Signal transducer and activator of transcription 3 (STAT3) is a cytoplasmic transcription factor that regulates cell proliferation, differentiation, apoptosis, angiogenesis, inflammation and immune responses. Aberrant STAT3 activation triggers tumor progression through oncogenic gene expression in numerous human cancers, leading to promote tumor malignancy. On the contrary, STAT3 activation in immune cells cause elevation of immunosuppressive factors. Accumulating evidence suggests that the tumor microenvironment closely interacts with the STAT3 signaling pathway. So, targeting STAT3 may improve tumor progression, and anti-cancer immune response. In this review, we summarized the role of STAT3 in cancer and the tumor microenvironment, and present inhibitors of STAT3 signaling cascades. [BMB Reports 2019; 52(7): 415-423].

Fig. 1

STAT3 signaling in cancer. STAT3 signaling is activated by binding of various ligands to their cell surface receptors, leading to phosphorylation of STAT3. STAT3 also directly phosphorylated by Src and Abl, which are non-receptor tyrosine kinases. Phosphorylated STAT3 further homo-dimerized and translocated, to the nucleus.
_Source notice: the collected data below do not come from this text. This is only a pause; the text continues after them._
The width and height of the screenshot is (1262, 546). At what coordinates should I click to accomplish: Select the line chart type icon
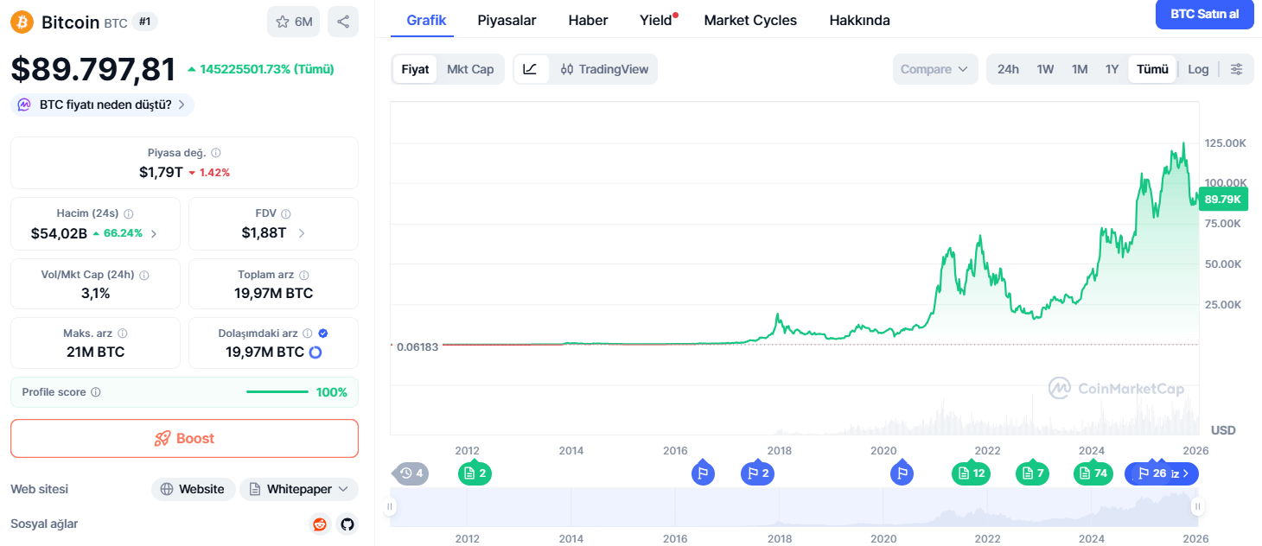coord(530,69)
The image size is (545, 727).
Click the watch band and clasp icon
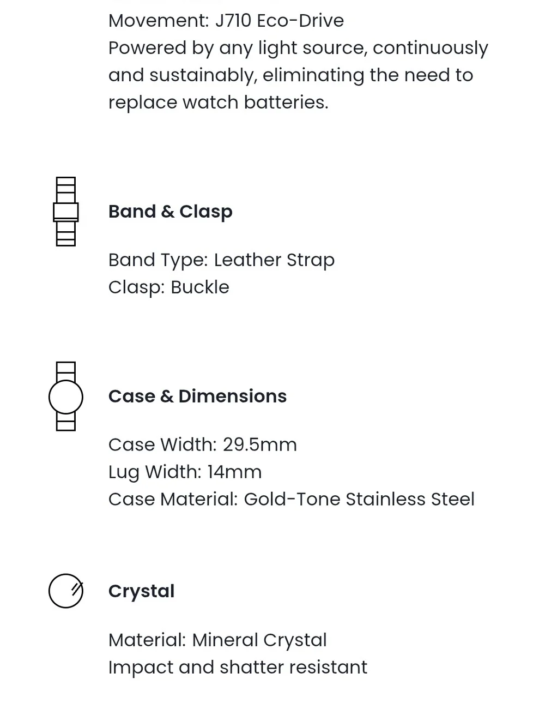coord(65,212)
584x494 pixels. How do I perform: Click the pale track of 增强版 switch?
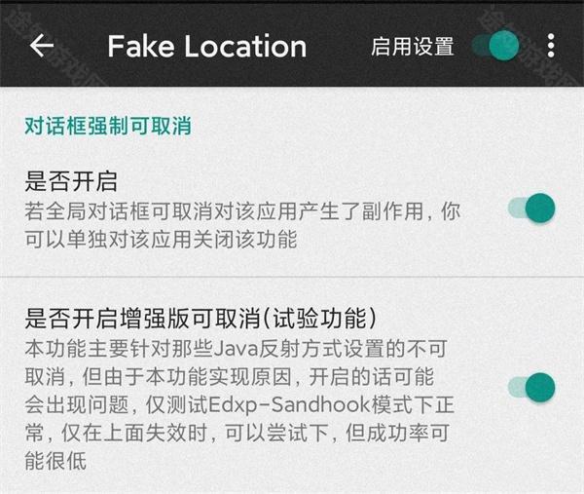pos(518,388)
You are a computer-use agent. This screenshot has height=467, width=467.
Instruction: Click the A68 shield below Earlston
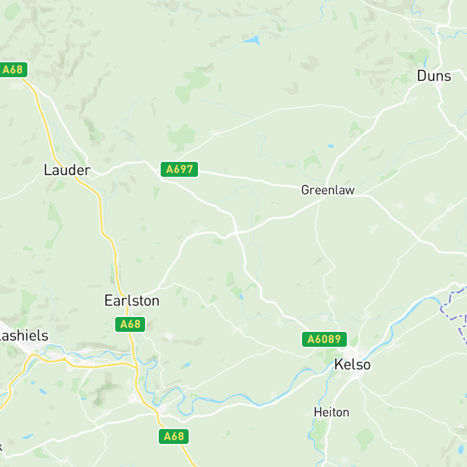click(130, 324)
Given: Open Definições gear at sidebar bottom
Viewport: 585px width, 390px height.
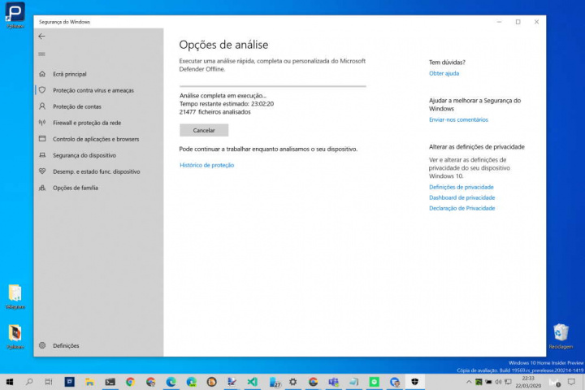Looking at the screenshot, I should pos(42,345).
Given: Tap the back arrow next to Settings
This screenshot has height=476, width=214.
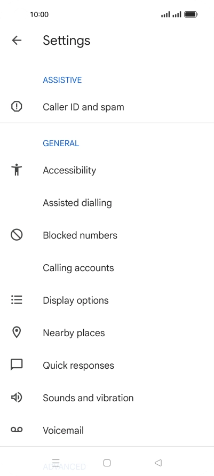Looking at the screenshot, I should [17, 40].
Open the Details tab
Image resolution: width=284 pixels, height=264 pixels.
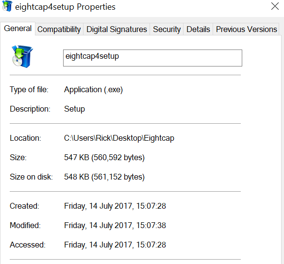coord(198,29)
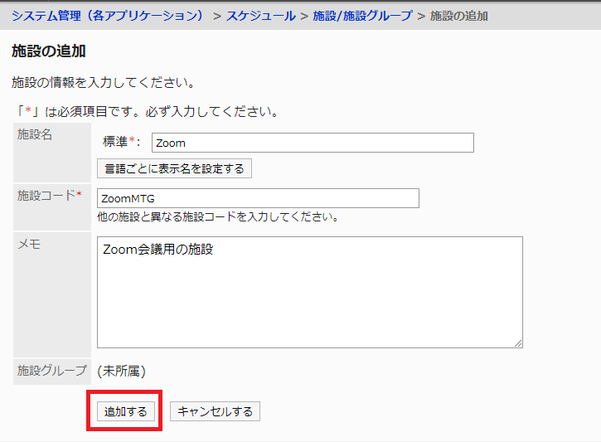Click the システム管理（各アプリケーション） breadcrumb link
This screenshot has height=442, width=601.
coord(108,16)
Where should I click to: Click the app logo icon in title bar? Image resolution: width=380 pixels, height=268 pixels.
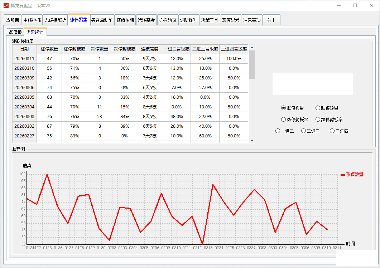[x=6, y=5]
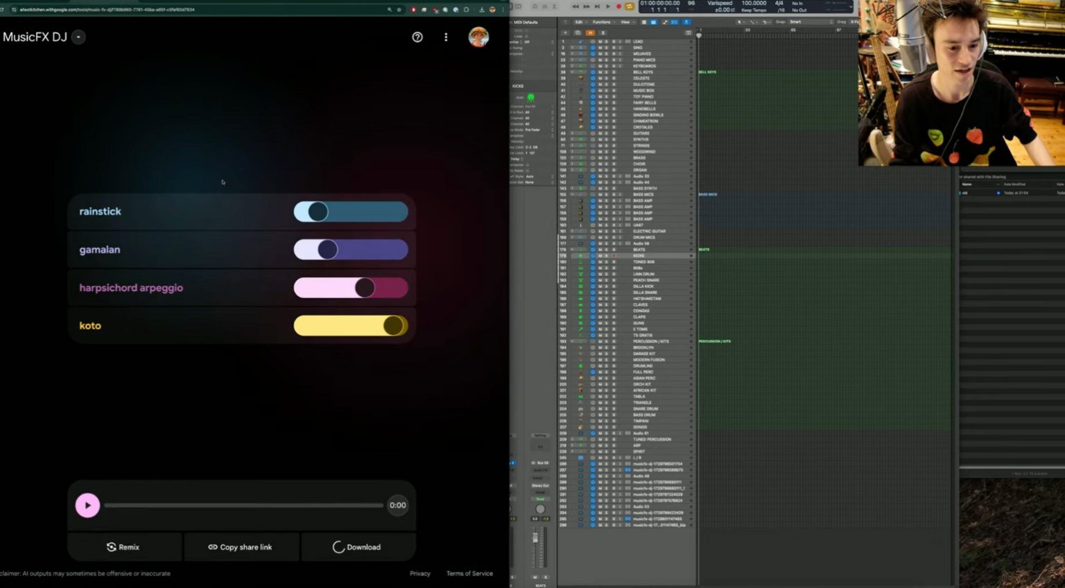Screen dimensions: 1065x588
Task: Click the fast-forward transport icon
Action: point(586,6)
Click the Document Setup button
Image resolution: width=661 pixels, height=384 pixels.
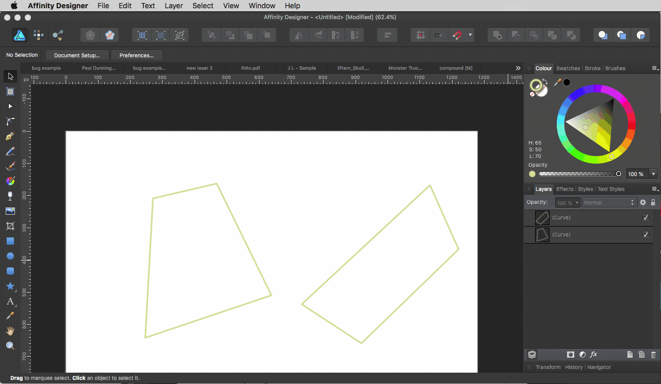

STAT3 regulate CyclinD1, c-Myc, Survivin, Bcl-XL, and Mcl1, which regulate cellular proliferation and survival. STAT3 up-regulates VEGF, bFGF, HGF, and HIF1α. Additionally, STAT3 also regulates MMP2, MMP9, Twist, and Vimentin, for invasion and migration. STAT3 activation also downregulates immune surveillance, by secretion of pro-inflammatory cytokines. Furthermore, maintaining cancer stem cell properties, STAT3 regulates Oct3/4, Nanog, CD133, and CD44.

Fig. 2

The role of STAT3 signaling in the tumor microenvironment. STAT3 signaling supports the communication between tumor cells and the tumor microenvironments. STAT3 drives immunosuppressive effects and tumor promoting effects by endothelial cells and fibroblasts. Activation of STAT3 in dendritic (DC) cells suppresses maturation, activation and antigen presentation which promotes immune tolerance. STAT3 activation in neutrophil, NK cells and effector T cells also has immunosuppressive effects. STAT3 signaling in macrophage favors M2-like polarization and increases PD-L1 expression while STAT3 activation proliferates MDSC population. STAT3 exerts immune tolerance in regulatory T (T_reg) cells by enhancing CTLA4 expression and tumorigenesis in B cells by promoting survival, proliferation and development. STAT3 effect on endothelial cells to promote tumor vascularization. STAT3 in tumor associated fibroblast also enhance tumor metastasis. Collectively, STAT3 signaling is a key regulator of hallmark of cancers.